When Tracy Peterson (teachertracypeterson.com) graduated from Chico State, she went on to get her Master's in Special Education. After almost four decades of teaching in California, Kansas, Nebraska, and Arkansas, she's teamed with Little Rock third grader Sloane LaFrance to write a children's book for kids with dyslexia.

"Cartwheels: Finding Your Special Kind Of Smart" ($11.95 in paperback from Et Alia Press) is narrated by Sloane and features whimsical, colorful illustrations by fine-arts major Lindsey Witting. 

"I am six years old," Sloane says. "I love to make up dances and put on shows. I play soccer and take gymnastics. I especially like to do cartwheels. I do cartwheels EVERYWHERE." But something seemed amiss. A year earlier, in kindergarten, while "the other kids were putting sounds together to make words," Sloane was having difficulty. 

One of her teachers told her to "Pay attention.
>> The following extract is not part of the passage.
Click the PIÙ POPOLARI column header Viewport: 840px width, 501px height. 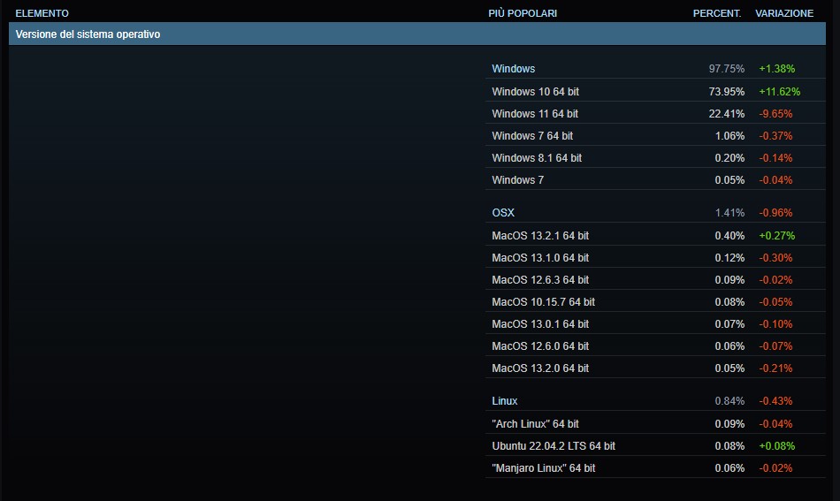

Focus. You know this!" "But," she says, "no matter how hard I looked at those letters ... I never could remember which sounds were supposed to go with which letters....."

In first grade, Sloane didn't want to read; she just wanted to do cartwheels. One day she met with "a really nice lady; Mom and Dad said she was going to ask me to do some things that showed my special kind of smart. We talked and did puzzles."
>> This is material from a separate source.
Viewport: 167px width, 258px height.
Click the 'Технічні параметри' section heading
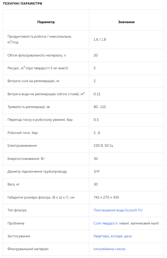pyautogui.click(x=22, y=4)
Then came the diagnosis of dyslexia. How to communicate it to Sloane? Your brain is smart, her parents told her, and "it could crack this reading code ... I just had to learn it in a different way." 
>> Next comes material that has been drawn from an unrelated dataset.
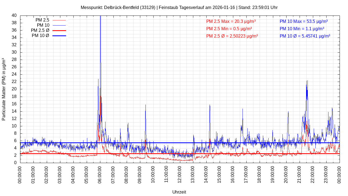348x196 pixels.
Task: Click the 21:00:00 time tick label
Action: 300,175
Gradually she is able to make sense of letters and their sounds; now reading is sometimes actually fun. (A word to parents at the end of the book says perhaps one in five people have difficulty "decoding" sounds, letters, and words. There are many strategies since each brain is different, but "early intervention is key" to enable kids to "find their own special kind of smart.")

It was sometimes hard as Sloane worked with a special ed teacher, "and sometimes when my brain was too full, I would even get up and do cartwheels." But not, Sloane cautions, "in the classroom!"